- _MATERIAL SUPPLIED_
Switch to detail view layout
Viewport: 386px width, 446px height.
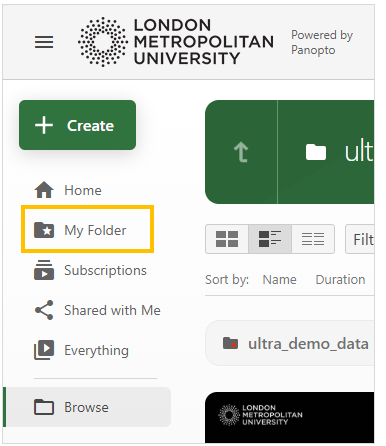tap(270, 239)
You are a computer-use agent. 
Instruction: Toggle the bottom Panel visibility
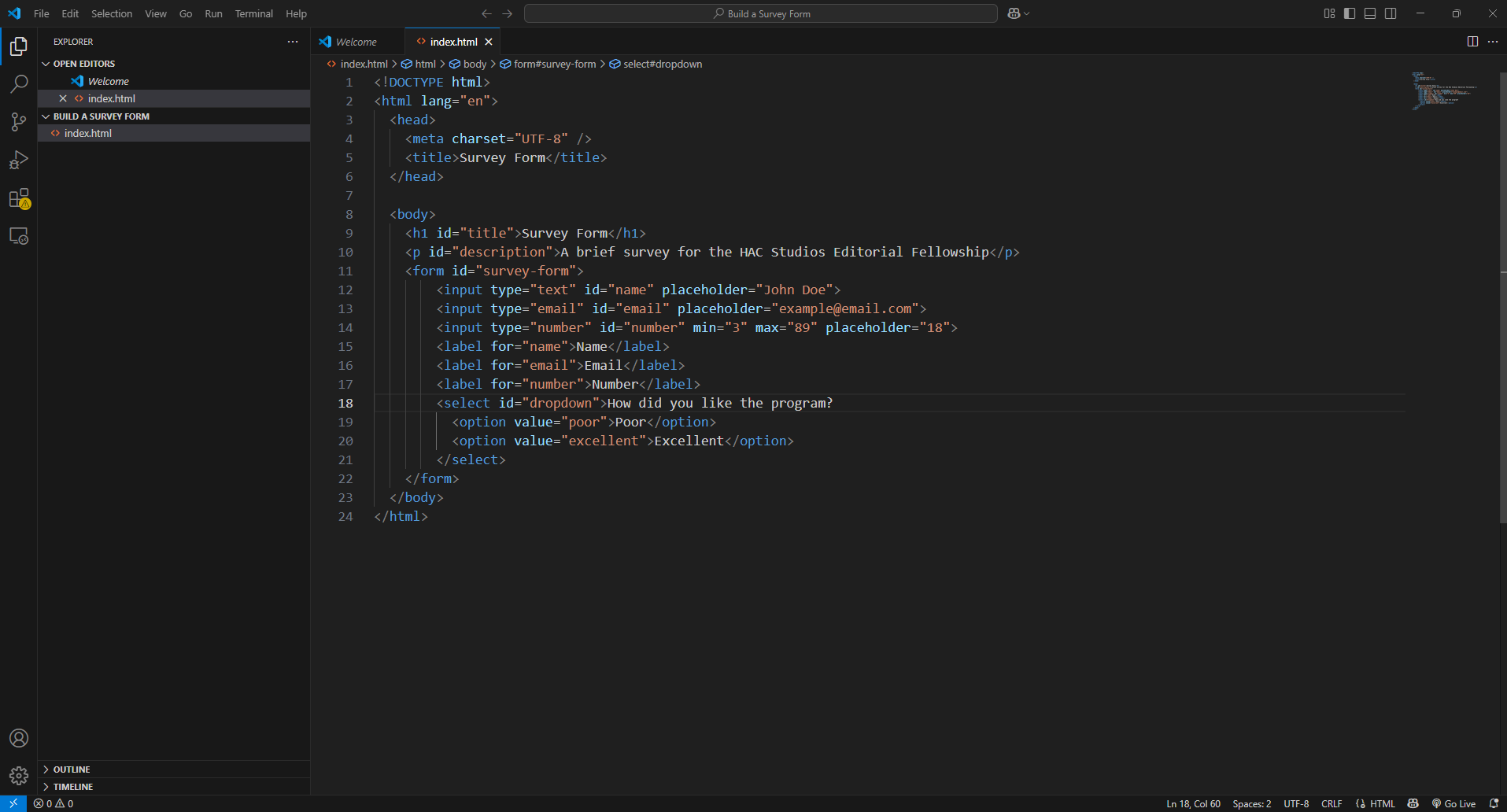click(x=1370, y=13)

--

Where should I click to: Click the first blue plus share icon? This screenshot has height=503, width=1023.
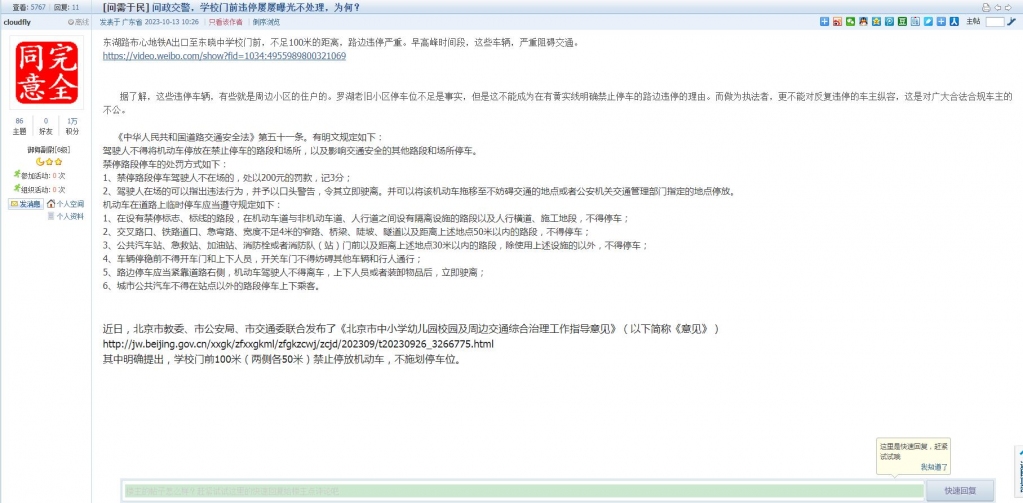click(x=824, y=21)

...

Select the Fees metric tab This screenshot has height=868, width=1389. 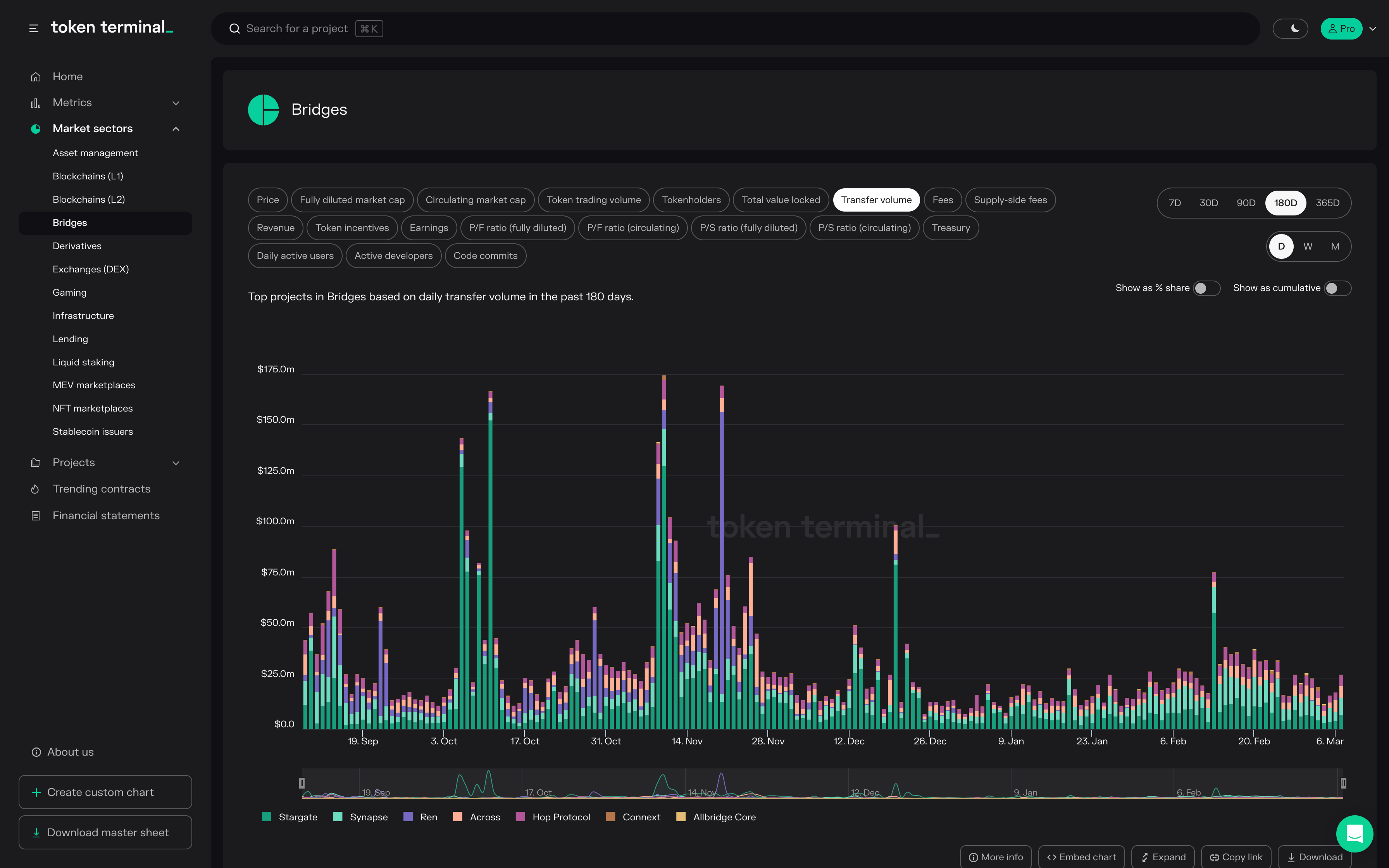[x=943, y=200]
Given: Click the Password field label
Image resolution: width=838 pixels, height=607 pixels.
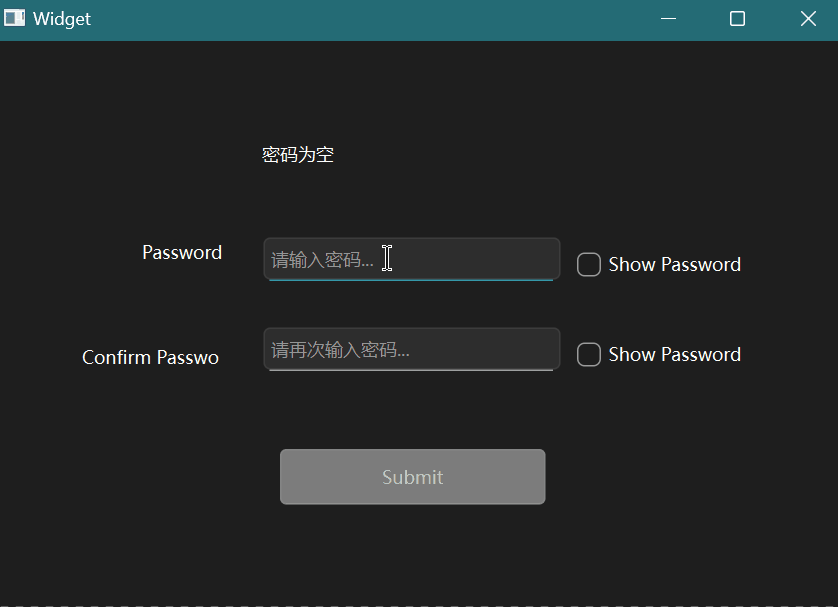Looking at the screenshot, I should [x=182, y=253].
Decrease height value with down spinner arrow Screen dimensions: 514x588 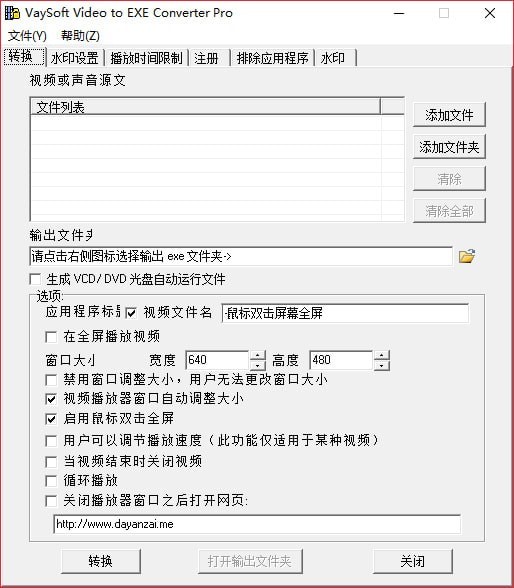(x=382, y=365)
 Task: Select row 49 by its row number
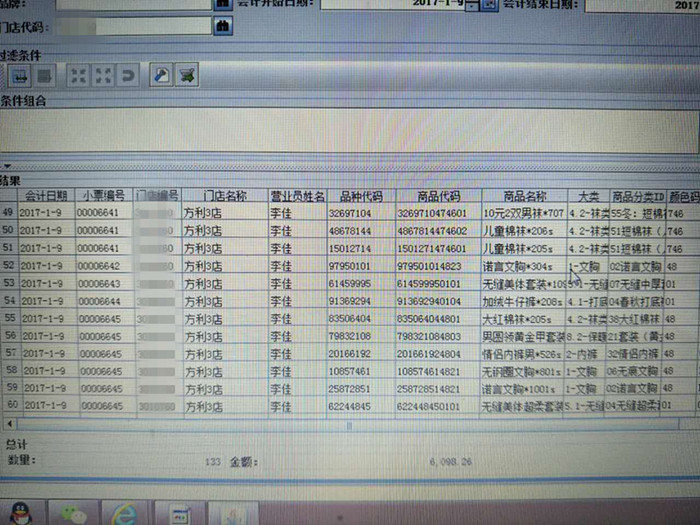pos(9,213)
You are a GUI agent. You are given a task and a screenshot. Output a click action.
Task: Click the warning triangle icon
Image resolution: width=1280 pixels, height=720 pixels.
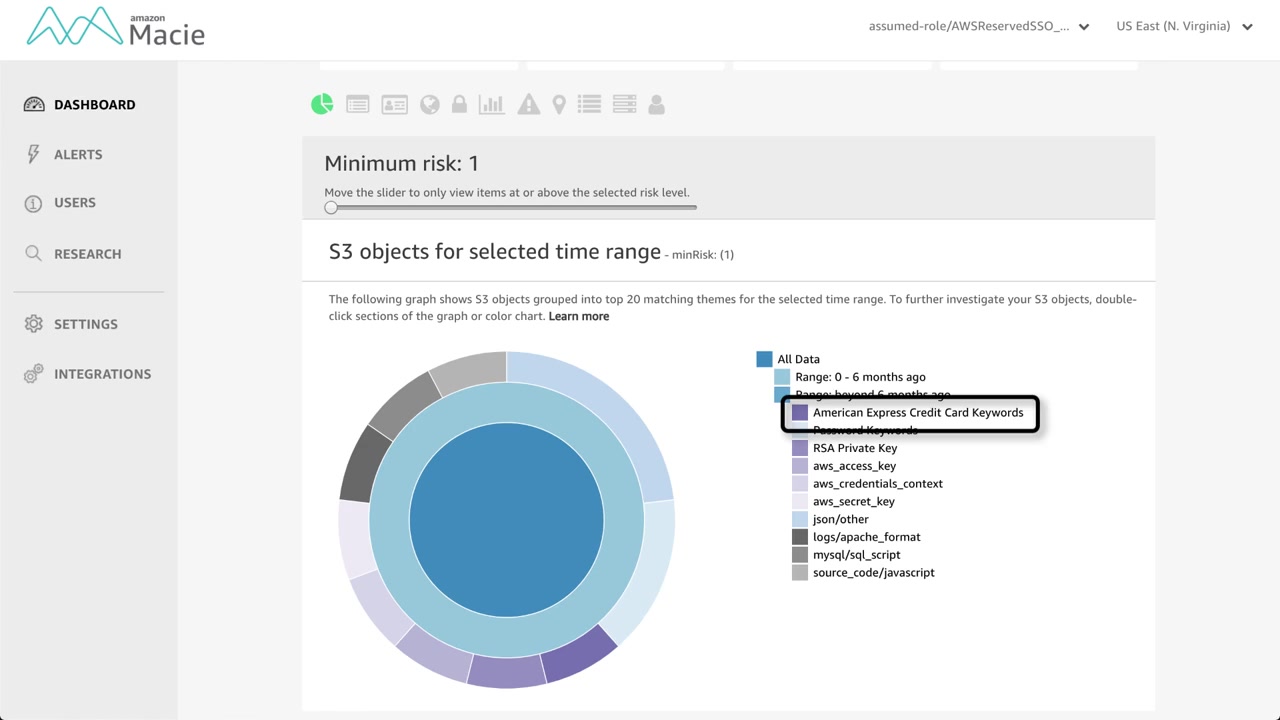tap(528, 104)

- _EXERCISE REQUIREMENTS_
Swap "bottom Panel" for "side Panel" in the lines from the one with "Switch to detail view layout" up to and including the one with "click(x=1370, y=13)", and write those lines out again with nothing else changed. Leave the pictures out of your answer.

- _THE REPLY_
Switch to detail view layout
Viewport: 386px width, 446px height.
tap(270, 239)
You are a computer-use agent. 
Instruction: Toggle the side Panel visibility
click(x=1370, y=13)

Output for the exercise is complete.